[Stored records]
========================================================================

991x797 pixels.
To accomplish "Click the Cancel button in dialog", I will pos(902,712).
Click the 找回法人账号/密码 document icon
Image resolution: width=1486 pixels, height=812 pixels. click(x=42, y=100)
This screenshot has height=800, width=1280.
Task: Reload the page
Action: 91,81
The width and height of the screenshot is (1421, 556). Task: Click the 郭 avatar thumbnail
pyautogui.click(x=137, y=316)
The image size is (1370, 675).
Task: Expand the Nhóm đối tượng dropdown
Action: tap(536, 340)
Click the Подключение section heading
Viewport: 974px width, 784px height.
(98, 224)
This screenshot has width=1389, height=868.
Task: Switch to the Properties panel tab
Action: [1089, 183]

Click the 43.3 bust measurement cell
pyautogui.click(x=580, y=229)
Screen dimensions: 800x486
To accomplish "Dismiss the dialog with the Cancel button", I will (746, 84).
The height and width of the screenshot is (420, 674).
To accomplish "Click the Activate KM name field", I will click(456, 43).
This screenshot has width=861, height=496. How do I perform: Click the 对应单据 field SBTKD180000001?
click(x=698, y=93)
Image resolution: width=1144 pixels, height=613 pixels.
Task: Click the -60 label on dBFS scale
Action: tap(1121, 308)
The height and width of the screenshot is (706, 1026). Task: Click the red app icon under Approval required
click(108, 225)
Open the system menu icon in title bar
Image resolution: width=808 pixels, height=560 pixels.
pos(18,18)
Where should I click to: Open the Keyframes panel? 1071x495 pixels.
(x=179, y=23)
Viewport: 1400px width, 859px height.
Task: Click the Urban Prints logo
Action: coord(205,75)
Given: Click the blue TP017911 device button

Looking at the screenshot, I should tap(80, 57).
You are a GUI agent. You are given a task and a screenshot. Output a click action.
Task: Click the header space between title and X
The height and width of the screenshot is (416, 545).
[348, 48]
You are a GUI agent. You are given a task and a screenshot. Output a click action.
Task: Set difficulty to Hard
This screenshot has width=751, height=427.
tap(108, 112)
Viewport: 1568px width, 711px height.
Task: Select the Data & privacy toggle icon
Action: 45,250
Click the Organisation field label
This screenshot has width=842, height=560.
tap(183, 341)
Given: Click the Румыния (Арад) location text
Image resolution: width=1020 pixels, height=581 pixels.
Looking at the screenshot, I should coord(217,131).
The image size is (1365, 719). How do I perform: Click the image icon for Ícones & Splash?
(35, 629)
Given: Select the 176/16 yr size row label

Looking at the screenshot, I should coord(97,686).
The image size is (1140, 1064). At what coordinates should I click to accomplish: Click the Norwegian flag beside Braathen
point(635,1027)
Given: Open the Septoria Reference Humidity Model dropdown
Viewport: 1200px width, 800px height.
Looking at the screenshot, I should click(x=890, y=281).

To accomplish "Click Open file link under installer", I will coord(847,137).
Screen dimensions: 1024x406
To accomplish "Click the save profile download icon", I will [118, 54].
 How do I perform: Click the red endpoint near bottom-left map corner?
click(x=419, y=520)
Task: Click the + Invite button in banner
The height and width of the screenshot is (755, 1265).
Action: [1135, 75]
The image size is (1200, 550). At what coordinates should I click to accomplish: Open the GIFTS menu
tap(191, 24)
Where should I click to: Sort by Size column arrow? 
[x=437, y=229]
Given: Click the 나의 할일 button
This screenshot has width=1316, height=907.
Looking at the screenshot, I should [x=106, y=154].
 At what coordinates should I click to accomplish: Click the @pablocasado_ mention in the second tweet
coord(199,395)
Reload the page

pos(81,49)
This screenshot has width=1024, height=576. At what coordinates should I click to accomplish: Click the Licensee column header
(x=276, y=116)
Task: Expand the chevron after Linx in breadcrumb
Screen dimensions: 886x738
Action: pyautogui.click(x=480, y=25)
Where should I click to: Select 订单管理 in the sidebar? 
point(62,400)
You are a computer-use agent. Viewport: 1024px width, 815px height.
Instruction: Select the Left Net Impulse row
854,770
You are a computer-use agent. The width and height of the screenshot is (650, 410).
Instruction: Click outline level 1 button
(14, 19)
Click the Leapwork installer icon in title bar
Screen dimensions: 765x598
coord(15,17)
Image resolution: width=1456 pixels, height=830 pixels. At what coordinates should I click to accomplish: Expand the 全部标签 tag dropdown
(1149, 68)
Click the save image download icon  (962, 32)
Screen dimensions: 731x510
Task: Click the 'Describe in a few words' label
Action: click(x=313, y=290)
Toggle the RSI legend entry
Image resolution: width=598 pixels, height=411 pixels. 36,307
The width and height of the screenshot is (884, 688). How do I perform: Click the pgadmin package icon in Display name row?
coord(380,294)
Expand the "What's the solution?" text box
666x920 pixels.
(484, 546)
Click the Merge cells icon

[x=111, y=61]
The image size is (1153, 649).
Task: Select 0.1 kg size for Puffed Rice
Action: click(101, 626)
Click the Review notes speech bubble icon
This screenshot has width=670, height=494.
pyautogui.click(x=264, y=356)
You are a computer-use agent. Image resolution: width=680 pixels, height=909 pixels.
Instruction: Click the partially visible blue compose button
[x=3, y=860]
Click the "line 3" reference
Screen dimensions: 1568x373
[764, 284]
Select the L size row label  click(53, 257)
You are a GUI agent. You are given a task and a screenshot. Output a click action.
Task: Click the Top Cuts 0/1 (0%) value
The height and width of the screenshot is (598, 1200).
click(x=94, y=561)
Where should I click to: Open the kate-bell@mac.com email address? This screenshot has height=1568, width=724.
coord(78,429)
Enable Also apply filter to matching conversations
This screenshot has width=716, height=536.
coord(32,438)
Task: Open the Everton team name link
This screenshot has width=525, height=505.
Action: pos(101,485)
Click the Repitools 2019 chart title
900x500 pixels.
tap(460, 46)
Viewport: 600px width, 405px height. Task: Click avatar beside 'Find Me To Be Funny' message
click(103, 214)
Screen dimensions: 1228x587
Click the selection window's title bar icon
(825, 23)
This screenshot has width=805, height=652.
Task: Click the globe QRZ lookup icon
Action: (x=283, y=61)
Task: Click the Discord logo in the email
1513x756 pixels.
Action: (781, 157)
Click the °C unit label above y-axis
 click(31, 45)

========================================================================

### Work required:
Which lines of the data above contain the string "computer"? Copy each of them.

### Solution below:
You are a computer-use agent. Viewport: 1024px width, 815px height.
You are a computer-use agent. The width and height of the screenshot is (650, 410).
You are a computer-use agent. Image resolution: width=680 pixels, height=909 pixels.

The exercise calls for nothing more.